# Accelerating Spark with GPU

This notebook will walk through a quick tutorial of how to use Spark with GPUs (using Numba) to accelerate processes.

In [4]:
import numpy as np
from numba import cuda

In [2]:
sc

Lets check that your Spark cluster has the correct setup. This includes using a GPU enabled VM as well as using one of the Nvidia Docker images. More info here: https://github.com/Azure/aztk/blob/master/docs/60-gpu.md

In [5]:
if cuda.is_available():
    print("Hurray! You're cluster is gpu enabled!")
else:
    print("Check that you are running on gpu enabled vms. You can visit this link to learn more: https://github.com/Azure/aztk/blob/master/docs/60-gpu.md")

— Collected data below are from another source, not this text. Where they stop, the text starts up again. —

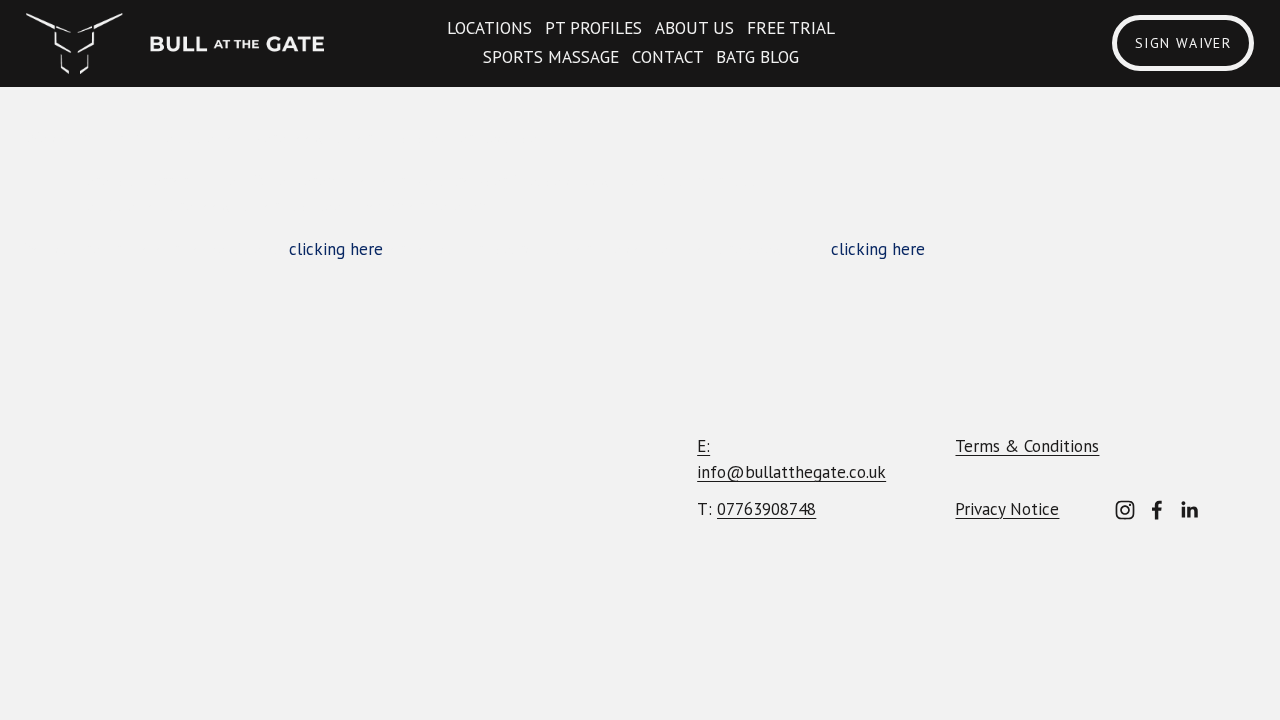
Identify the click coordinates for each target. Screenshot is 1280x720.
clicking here (336, 249)
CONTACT (668, 57)
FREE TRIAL (791, 28)
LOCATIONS (489, 28)
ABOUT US (694, 28)
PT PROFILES (593, 28)
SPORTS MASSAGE (551, 57)
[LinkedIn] (1189, 510)
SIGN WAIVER (1183, 43)
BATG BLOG (757, 57)
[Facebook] (1157, 510)
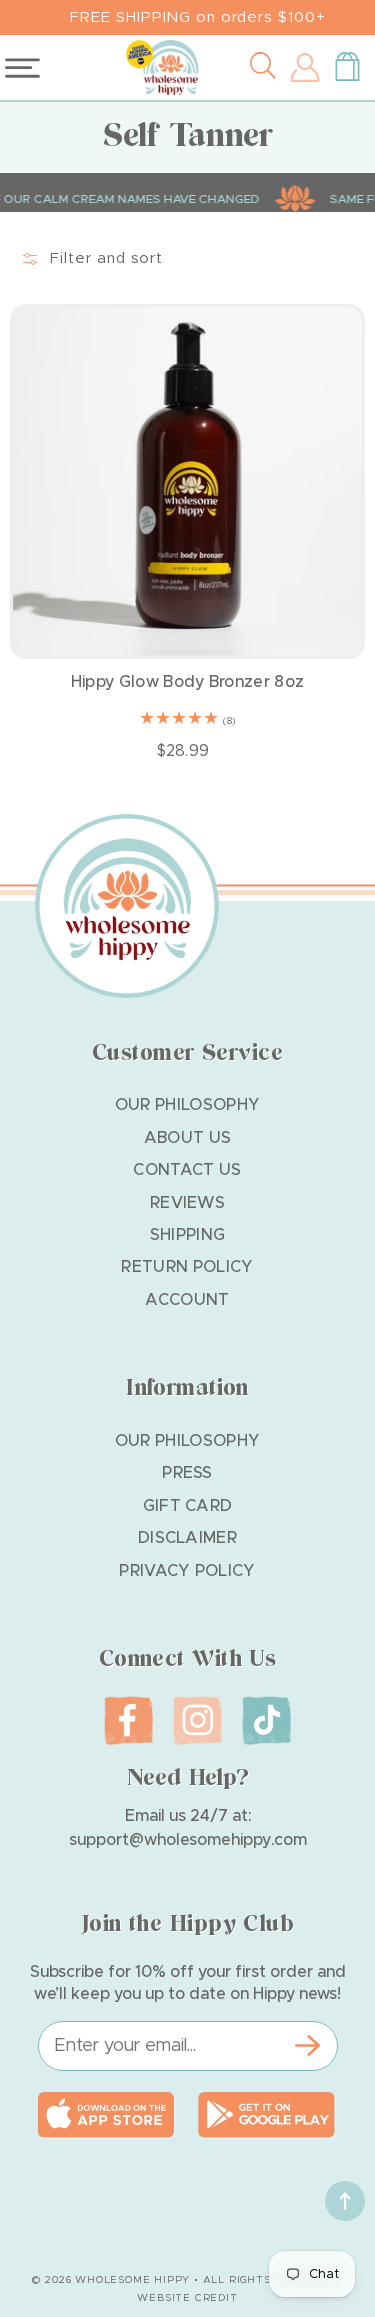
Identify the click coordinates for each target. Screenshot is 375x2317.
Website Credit (187, 2298)
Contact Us (187, 1170)
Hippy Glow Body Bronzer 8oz (188, 682)
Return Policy (187, 1267)
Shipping (188, 1235)
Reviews (187, 1203)
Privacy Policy (187, 1571)
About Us (188, 1138)
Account (187, 1300)
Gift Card (188, 1506)
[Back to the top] (345, 2201)
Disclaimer (187, 1538)
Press (187, 1473)
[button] (267, 68)
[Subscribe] (308, 2046)
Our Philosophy (187, 1105)
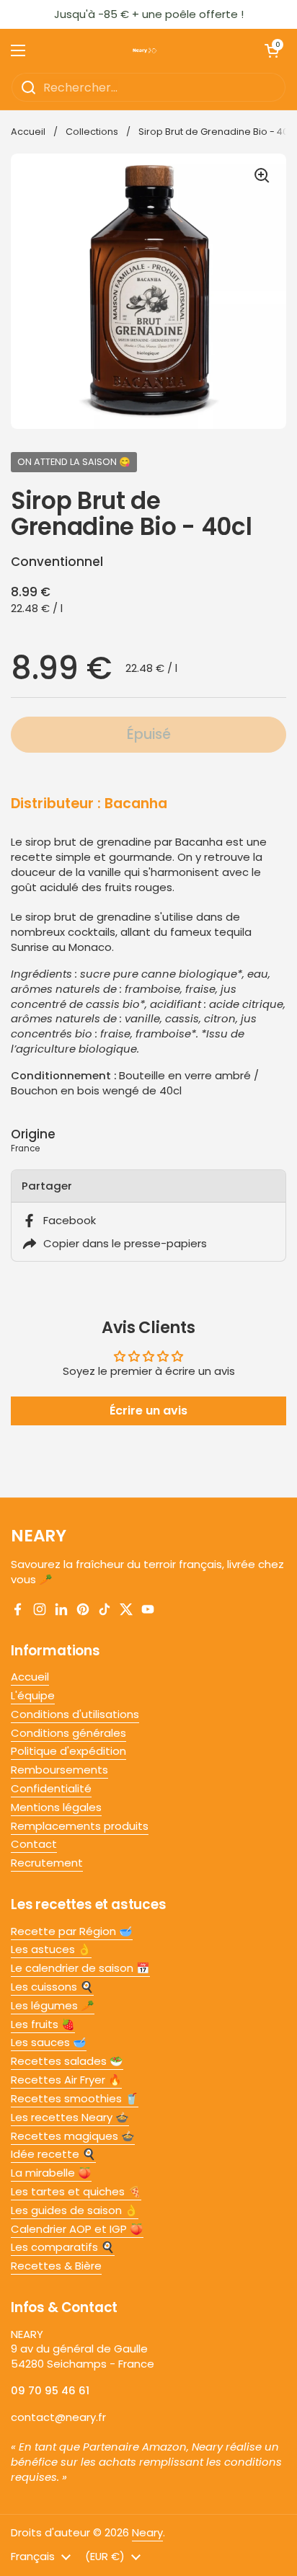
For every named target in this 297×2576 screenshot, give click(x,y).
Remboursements (59, 1769)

Hurray! You're cluster is gpu enabled!


Define cuda kernel

In [6]:
from numba import jit

@cuda.jit('(float32[:], float32[:])')
def func(inp, out):
    i = cuda.grid(1)
    if i < out.size:
        out[i] = inp[i] ** 2

Wrap cuda kernel launching logic

In [7]:
def gpu_work(xs):
    inp = np.asarray(list(xs), dtype=np.float32)
    out = np.zeros_like(inp)
    block_size = 32 * 4
    grid_size = (inp.size + block_size - 1)
    func[grid_size, block_size](inp, out)
    return out

Create Spark RDD partitions

In [8]:
rdd = sc.parallelize(list(range(100)))
print("Partitions", rdd.getNumPartitions())

Partitions 12


Apply `gpu_work` on each partition

In [9]:
rdd = rdd.mapPartitions(gpu_work)
print(rdd.collect())

[0.0, 1.0, 4.0, 9.0, 16.0, 25.0, 36.0, 49.0, 64.0, 81.0, 100.0, 121.0, 144.0, 169.0, 196.0, 225.0, 256.0, 289.0, 324.0, 361.0, 400.0, 441.0, 484.0, 529.0, 576.0, 625.0, 676.0, 729.0, 784.0, 841.0, 900.0, 961.0, 1024.0, 1089.0, 1156.0, 1225.0, 1296.0, 1369.0, 1444.0, 1521.0, 1600.0, 1681.0, 1764.0, 1849.0, 1936.0, 2025.0, 2116.0, 2209.0, 2304.0, 2401.0, 2500.0, 2601.0, 2704.0, 2809.0, 2916.0, 3025.0, 3136.0, 3249.0, 3364.0, 3481.0, 3600.0, 3721.0, 3844.0, 3969.0, 4096.0, 4225.0, 4356.0, 4489.0, 4624.0, 4761.0, 4900.0, 5041.0, 5184.0, 5329.0, 5476.0, 5625.0, 5776.0, 5929.0, 6084.0, 6241.0, 6400.0, 6561.0, 6724.0, 6889.0, 7056.0, 7225.0, 7396.0, 7569.0, 7744.0, 7921.0, 8100.0, 8281.0, 8464.0, 8649.0, 8836.0, 9025.0, 9216.0, 9409.0, 9604.0, 9801.0]


In [10]:
from numba import vectorize
import math

@vectorize(["float32(float32, float32)", "float64(float64, float64)"], target='cpu')
def cpu_some_trig(x, y):
    return math.cos(x) + math.sin(y)

@vectorize(["float32(float32, float32)", "float64(float64, float64)"], target='cuda')
def cuda_some_trig(x, y):
    return math.cos(x) + math.sin(y)

In [11]:
nelem = 10 ** 6
xs = np.random.random(nelem).astype(np.float32)
ys = np.random.random(nelem).astype(np.float32)

In [12]:
%%timeit
res = cpu_some_trig(xs, ys)

15.4 ms ± 217 µs per loop (mean ± std. dev. of 7 runs, 100 loops each)


In [13]:
%%timeit
res = cuda_some_trig(xs, ys)

4.54 ms ± 451 µs per loop (mean ± std. dev. of 7 runs, 100 loops each)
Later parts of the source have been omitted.